Dans les derniers plans du film, on voit clairement chez ce Stanton Carlisle (Bradley Cooper) que de ce mélange unique de dureté et de vulnérabilité qui le caractérisait, il ne reste plus que la désillusion. Rendre compréhensible cette transformation, montrer comment des êtres humains deviennent des silhouettes perdues, tel est l’objectif déclaré du nouveau film de Guillermo del Toro, *Nightmare Alley*. Ce Stan n’assure sa survie qu’en manœuvrant habilement, en rejoignant une troupe de cirque où il agit de plus en plus dans son propre intérêt. Le naturel avec lequel il agit est relativisé ; il a manifestement un passé sombre, a commis des fautes, mais n’a pas perdu son désir de chaleur humaine. C’est auprès de Molly (Rooney Mara) qu’il la retrouve. Avec elle, il rêve d’autre chose que de cette vie de cirque, où, au milieu d’hommes de force, d’acrobates et de « geeks » de carnaval mentalement perturbés, il apprend à faire de la ruse et de la supercherie son métier. Il abandonne le petit monde pour le grand et décide de partir avec Molly à New York, où il escroque la haute société en se faisant passer pour un faux médium, un intermédiaire frauduleux entre ce monde et l’au-delà. Mais Stan n’avait pas prévu l’arrivée de Lilith (Cate Blanchett), cette psychologue louche…
Guillermo del Toro a toujours été ce cinéaste qui s’est efforcé de donner la parole aux incompris, aux marginaux, voire à ceux qui sont imparfaits. Pour lui, l’essence même de tout cela trouve son apogée dans la figure du monstre. Presque aucun autre réalisateur contemporain n’a interrogé la nature du monstre avec autant de force que ce Mexicain de 57 ans, del Toro. C’est ainsi qu’avec *La Forme de l’eau* (2017), il a su insuffler un élan nouveau au film d’horreur à travers une réinterprétation romantique de *La Créature du lagon noir* (1954). Dans *Nightmare Alley* également, son regard est fasciné ; sa caméra manifeste un intérêt pour les rouages du milieu de la fête foraine et de ses habitants.
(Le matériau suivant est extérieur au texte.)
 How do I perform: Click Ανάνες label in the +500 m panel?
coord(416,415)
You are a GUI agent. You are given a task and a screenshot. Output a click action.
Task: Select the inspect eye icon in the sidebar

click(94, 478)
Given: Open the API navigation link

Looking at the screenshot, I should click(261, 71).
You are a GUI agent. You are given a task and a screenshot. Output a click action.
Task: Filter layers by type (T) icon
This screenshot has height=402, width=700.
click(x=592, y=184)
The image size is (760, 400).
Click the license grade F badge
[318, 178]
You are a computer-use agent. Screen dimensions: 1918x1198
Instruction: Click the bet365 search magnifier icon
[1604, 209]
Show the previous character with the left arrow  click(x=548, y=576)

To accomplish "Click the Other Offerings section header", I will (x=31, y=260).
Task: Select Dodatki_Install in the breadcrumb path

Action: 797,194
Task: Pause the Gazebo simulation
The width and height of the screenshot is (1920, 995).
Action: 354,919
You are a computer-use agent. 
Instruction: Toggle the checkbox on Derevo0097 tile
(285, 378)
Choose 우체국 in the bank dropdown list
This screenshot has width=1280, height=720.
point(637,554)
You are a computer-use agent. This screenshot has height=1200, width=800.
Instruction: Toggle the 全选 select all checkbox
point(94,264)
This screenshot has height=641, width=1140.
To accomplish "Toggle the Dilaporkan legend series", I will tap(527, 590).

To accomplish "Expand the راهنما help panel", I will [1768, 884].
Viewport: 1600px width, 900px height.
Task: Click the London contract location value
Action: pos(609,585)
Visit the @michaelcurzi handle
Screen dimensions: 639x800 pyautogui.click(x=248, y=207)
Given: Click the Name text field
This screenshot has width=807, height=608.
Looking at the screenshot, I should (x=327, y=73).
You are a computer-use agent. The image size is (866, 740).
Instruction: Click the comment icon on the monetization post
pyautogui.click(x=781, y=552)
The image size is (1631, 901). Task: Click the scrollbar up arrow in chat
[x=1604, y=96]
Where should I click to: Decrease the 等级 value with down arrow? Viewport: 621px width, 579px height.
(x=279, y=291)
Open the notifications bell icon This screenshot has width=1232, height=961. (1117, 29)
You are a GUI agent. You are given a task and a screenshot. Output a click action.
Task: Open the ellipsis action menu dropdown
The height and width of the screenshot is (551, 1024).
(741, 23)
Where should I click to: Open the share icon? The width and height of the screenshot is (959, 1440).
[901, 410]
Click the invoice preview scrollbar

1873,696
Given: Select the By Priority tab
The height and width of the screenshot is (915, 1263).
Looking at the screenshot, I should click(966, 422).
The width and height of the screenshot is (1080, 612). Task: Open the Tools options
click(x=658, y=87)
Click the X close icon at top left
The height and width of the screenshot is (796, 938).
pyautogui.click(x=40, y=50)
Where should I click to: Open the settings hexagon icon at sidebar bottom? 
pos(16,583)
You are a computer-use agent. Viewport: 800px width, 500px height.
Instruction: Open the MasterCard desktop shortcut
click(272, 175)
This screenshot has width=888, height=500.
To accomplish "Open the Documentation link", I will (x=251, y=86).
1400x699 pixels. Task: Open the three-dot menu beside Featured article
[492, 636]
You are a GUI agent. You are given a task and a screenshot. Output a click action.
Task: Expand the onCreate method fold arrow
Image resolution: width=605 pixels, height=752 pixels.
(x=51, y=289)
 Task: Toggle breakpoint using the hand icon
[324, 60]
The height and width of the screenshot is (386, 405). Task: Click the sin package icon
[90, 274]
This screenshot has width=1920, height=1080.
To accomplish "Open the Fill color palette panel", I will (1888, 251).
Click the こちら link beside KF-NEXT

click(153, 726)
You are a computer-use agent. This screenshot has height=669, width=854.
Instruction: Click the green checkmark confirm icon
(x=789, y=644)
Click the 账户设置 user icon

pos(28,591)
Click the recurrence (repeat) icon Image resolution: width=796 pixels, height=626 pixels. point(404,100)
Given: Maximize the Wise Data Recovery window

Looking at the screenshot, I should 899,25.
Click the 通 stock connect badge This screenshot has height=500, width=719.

Il n’est guère surprenant que *Freaks* (1932) constitue une source d’inspiration particulière pour *Nightmare Alley*. C’est aussi pour cette raison que ce film, si surconstruit et fantasque, peine à démarrer dans sa première moitié. Il faut beaucoup de temps avant que les constellations de personnages ne soient établies. Le film ne déploie ses effets qu’avec le changement de décor et l’entrée dans le milieu urbain de la grande ville, où del Toro rend hommage au film noir, ainsi qu’avec l’apparition de ce personnage féminin ambivalent et fascinant, indispensable au bon déroulement d’une telle histoire, incarné par Cate Blanchett. L’impact du film tient moins à l’intrigue qu’au charisme de ses vedettes. Le caractère trompeur ne réside pas seulement dans les objets et les propos, mais dans le comportement humain lui-même. L’aventure du héros, si l’on peut appeler ainsi son parcours, le conduit d’abord dans les bas-fonds de la société, puis dans la haute société des années 1930. Dans *Nightmare Alley*, del Toro met délibérément en scène son film dans l’esprit de ses précédents opus. Il présente l’état de la société dans laquelle évolue Stan comme ce qu’il y a de véritablement effrayant. Quelque chose tient le monde fermement sous son emprise, quelque chose de pire que le mal et le crime que nous observons ici, mais qui ne reste qu’une note en marge : le déclenchement de la guerre. Del Toro s’attache tout particulièrement à nous faire comprendre les liens entre ces deux mondes, présentés comme une machine d’exploitation et une manipulation par l’illusionnisme.
Sans s’en rendre compte, Stan est toujours sur la pente descendante. Cela signifie également que del Toro dépeint un héros très vulnérable, dont la dureté et le cynisme ne sont que des mécanismes de défense. À la fin, notre héros se retrouve impuissant et bouleversé face à un désastre. Il a perdu. Ainsi, *Nightmare Alley* se rapporte à *Freaks* de Tod Browning comme *La Forme de l’eau* se rapporte à *La Créature du lac noir* : il s’agit d’une relecture, d’un regard « correctif » porté sur les personnages incompris et perdus.